Foi Janaína que sugeriu aos colegas fazer o trabalho sobre Clementina de Jesus (1901-1987). Fã de “Canto dos escravos” (1982), a estudante havia conhecido o último álbum da cantora por meio de um amigo. Clementina o gravou quando tinha 81 anos, ao lado de Tia Doca e Geraldo Filme. Concluído em um mês e meio no Estúdio Eldorado, em São Paulo, o disco era uma compilação de cantos de negros escravizados, que tinha como base teórica o livro “O negro e o garimpo em Minas Gerais”, do linguista mineiro Aires da Mata Machado Filho.
“Domesticado para virar música acessível ao gosto dos consumidores de discos e símbolo da identidade nacional, o samba foi perdendo a ligação explícita que tinha com os batuques centro-africanos. Clementina foi o mais potente contraponto a esse processo.”
“A voz da Clementina é muito impactante. Não conhecia nada sobre ela. Fiquei tão impressionada que fui atrás de informações, mas deixei aquilo de lado por um tempo, até o trabalho de conclusão de curso. A faculdade ainda resistiu, achavam que a gente não ia conseguir desenvolver a história. Mas acabamos obtendo a autorização”, conta Janaína.
“Quelé, a voz da cor”
Felipe Castro, Janaína Marquesini, Luana Costa e Raquel Munhoz
Ed. Civilização Brasileira
384 páginas
R$ 49,90
Ao pesquisar sobre Clementina, os autores perceberam que grande parte das informações sobre ela eram posteriores a 1964, quando estreou o espetáculo “O menestrel”, com os jovens Elton Medeiros e Paulinho da Viola, parceria que seria repetida um ano depois no emblemático “Rosas de Ouro”. O relato mais repetido era sobre como o poeta, compositor e produtor Hermínio Bello de Carvalho a ouvira na Taberna da Glória, em uma comemoração do Dia de Nossa Senhora da Glória, e demorou mais de um ano para tomar coragem e convidá-la a cantar profissionalmente.
“A história de como nos aproximamos do Hermínio é bem parecida com a dele próprio com vários outros músicos. O Pixinguinha, por exemplo, o Hermínio disse ter perseguido por muito tempo até ele se dispor a falar. Foi assim que o convencemos: ‘Estamos fazendo o mesmo que você’”, disse Raquel, acrescentando que o produtor apelidou os quatro jovens estudantes de “pragas do Egito”.

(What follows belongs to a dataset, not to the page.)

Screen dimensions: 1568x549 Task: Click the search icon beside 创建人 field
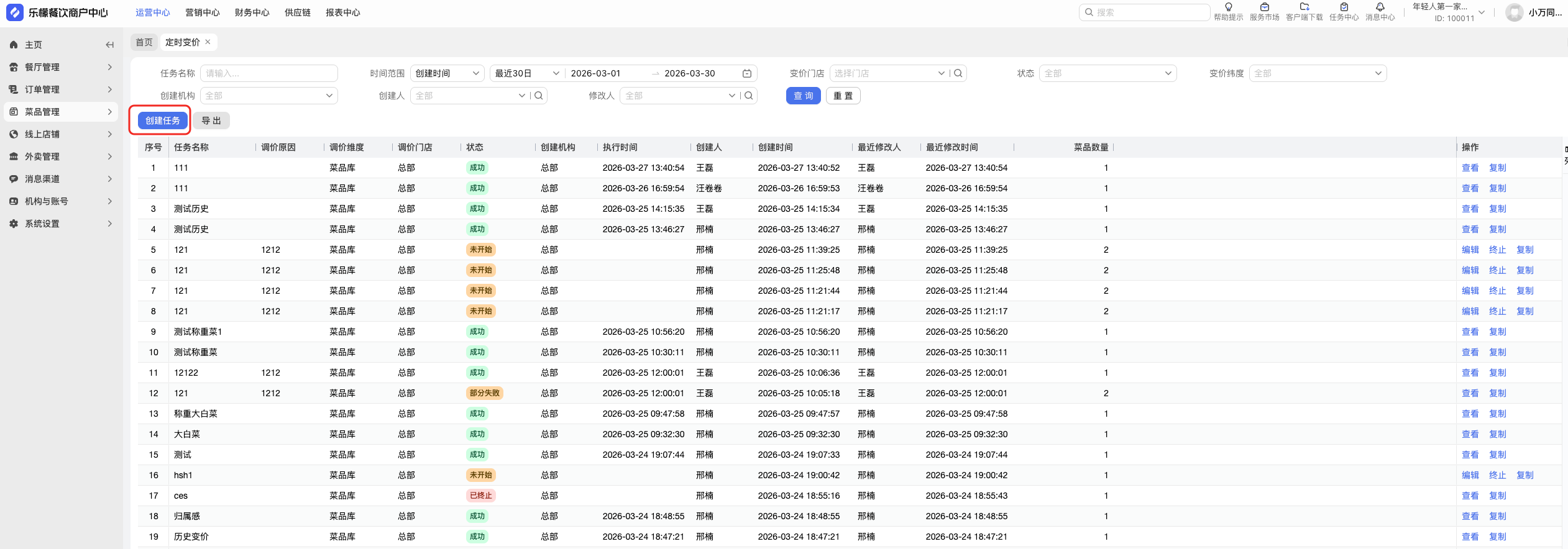(x=539, y=96)
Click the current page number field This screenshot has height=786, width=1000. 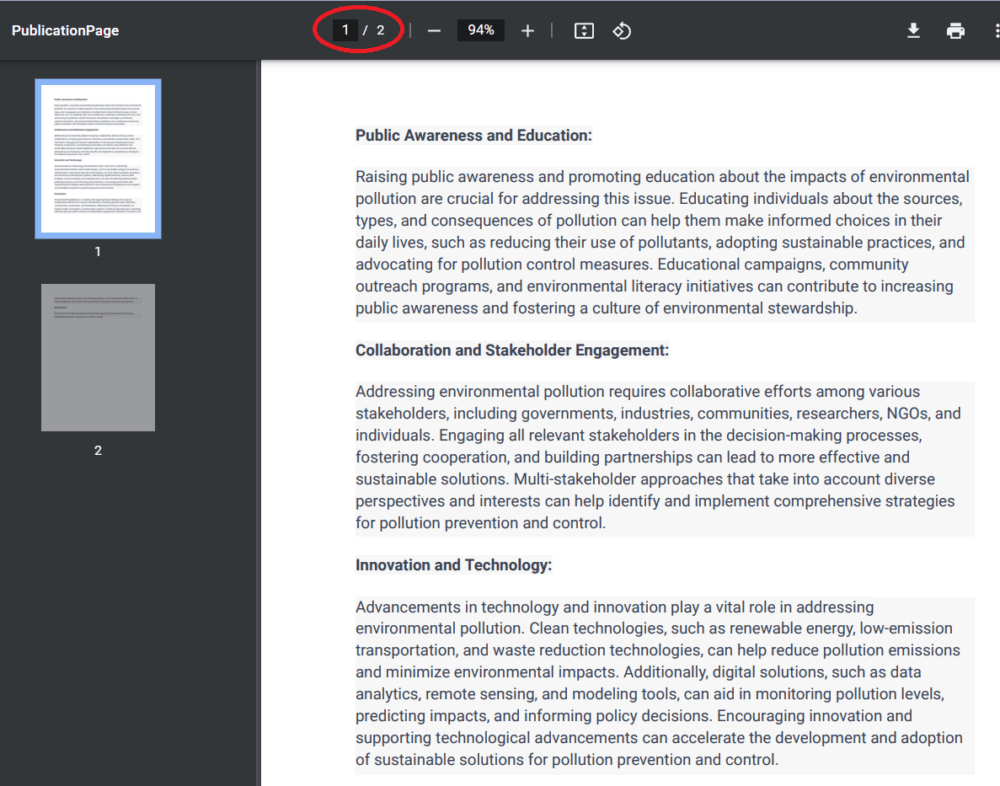pyautogui.click(x=346, y=30)
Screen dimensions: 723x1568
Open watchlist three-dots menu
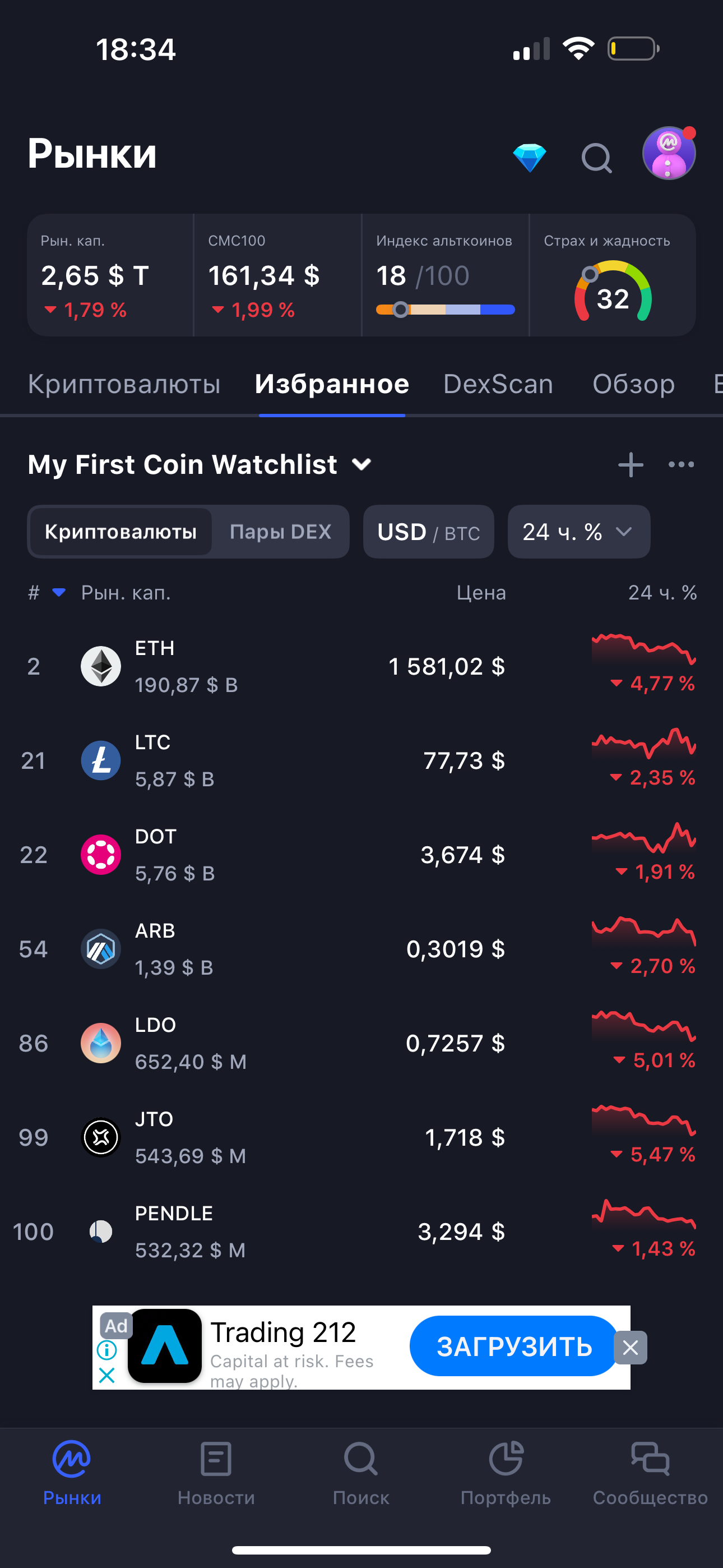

Nada havia sobre a infância de Clementina em Valença, onde viveu com os pais, os escravos libertos Amélia Laura e Paulo Baptista dos Santos, até os 7 anos de idade. Ou sobre a mudança para o Rio, onde ainda pequena ganhou o apelido de Quelé, dado pelo barbeiro José, e as primeiras experiências como cantora e sambista, antes na Unidos do Riachuelo e depois na Portela. O grupo não apenas garimpou todos esses detalhes, como passou a limpo outros, como a data de nascimento correta da personagem, que grande parte das fontes aponta como sendo 1902.
Mas o resgate mais importante de “Quelé - A voz da cor” é do papel de Clementina na transmissão de uma cultura oral que estava fadada a desaparecer. Considerada pela cultura banto uma “mulúduri”, ou herdeira da ancestralidade, ela teria aprendido as canções de escravos escutando sua mãe lavar roupa na beira do córrego que passava nos fundos da casa da família. Essas músicas, dizem os autores, teriam sido aprendidas com os avós dela, Abraão e Tereza Mina, que teriam vindo do Forte de São João de Mina, no Golfo da Guiné, na África.
“Outra curiosidade que não está no livro, porque não tivemos tempo de checar, é um possível parentesco entre Clementina e Paulinho da Viola, cujos avós também são de Valença”, disse Janaína.
Segundo o historiador Luiz Antonio Simas, que assina a orelha do livro, Clementina foi importante para quebrar um processo de “desafricanização” do samba iniciado a partir dos anos 1930, pela indústria fonográfica e pelo Estado brasileiro: “Domesticado para virar música acessível ao gosto dos consumidores de discos e símbolo da identidade nacional, o samba foi perdendo a ligação explícita que tinha com os batuques centro-africanos. Clementina foi o mais potente contraponto a esse processo.”